=== Quoted text ===

I’ve never been a fan of the “sharing economy”. Not that there’s anything intrinsically wrong with Uber, Airbnb and their peers, it’s just that there doesn’t really seem to be much “sharing” going on. It’s more like adding a technological middleman to a rental market.
Now having shaken up the taxi and hotel market, the sharing economy has its eyes on a new market: housing for the digital workforce. This time it may have gone too far.
Leading the charge is WeWork, a company that has turned the yawn-inducing business of leasing office space into a $10bn valuation by trendifying the office experience and attracting like-minded businesses to “share” its spaces. Sounds so much better than a lease, right? (Full disclosure: the Guardian’s New York office is in a WeWork building).
The strategy has paid off for the startup real estate company. It is now bigger than all but the three largest publicly traded office management firms, if only in terms of the value its investors place on it: it manages only a fraction of the number of square feet of office space.
Now WeWork is betting that its new business model, WeLive, will generate some 21% of its total revenue, or $609.8m a year, by 2018. There are a couple of giant assumptions underpinning that forecast, beyond the obvious one that the world of venture capital and the startups it has funded, including the giant “unicorns” (private companies worth more than $1bn), may not remain in robust health.

===

● Given request 1
In the WeWork article, what share of WeWork's total revenue is WeLive expected to bring in by 2018?
● Given request 2
Reproduce the passage of the WeWork article starting with "Leading the charge" and going on through "of office space.".
Rely only on the WeWork article above.

=== Raw records ===

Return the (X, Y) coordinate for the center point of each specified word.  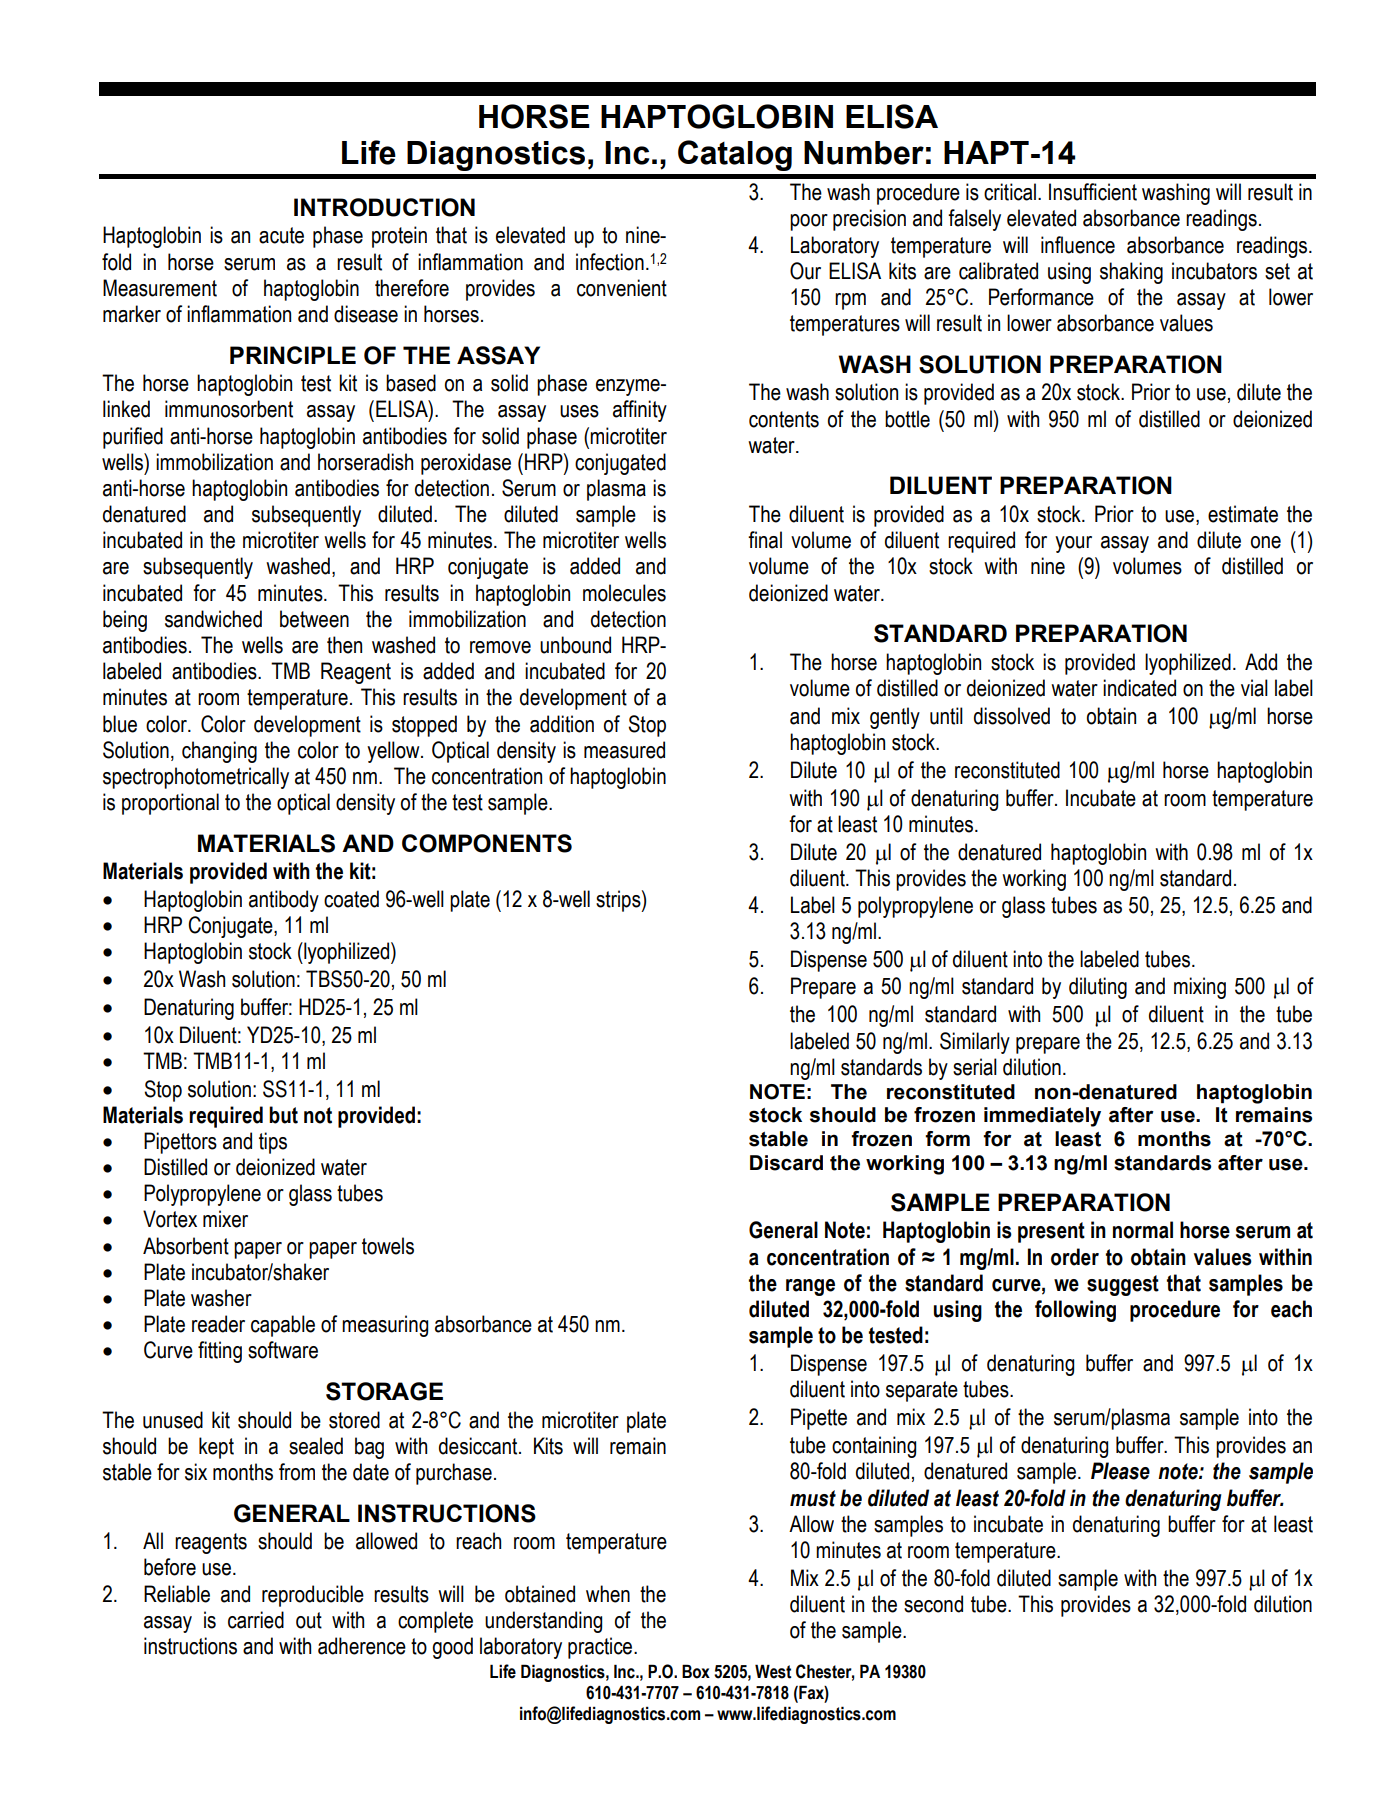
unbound (575, 645)
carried (256, 1620)
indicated (1139, 688)
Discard (786, 1163)
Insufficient (1093, 192)
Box (696, 1671)
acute (281, 235)
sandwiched (213, 619)
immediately (1042, 1117)
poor (809, 222)
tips (273, 1143)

===

● Complete output 1
About 21% of its total revenue, or $609.8m a year.

● Complete output 2
Leading the charge is WeWork, a company that has turned the yawn-inducing business of leasing office space into a $10bn valuation by trendifying the office experience and attracting like-minded businesses to “share” its spaces. Sounds so much better than a lease, right? (Full disclosure: the Guardian’s New York office is in a WeWork building).
The strategy has paid off for the startup real estate company. It is now bigger than all but the three largest publicly traded office management firms, if only in terms of the value its investors place on it: it manages only a fraction of the number of square feet of office space.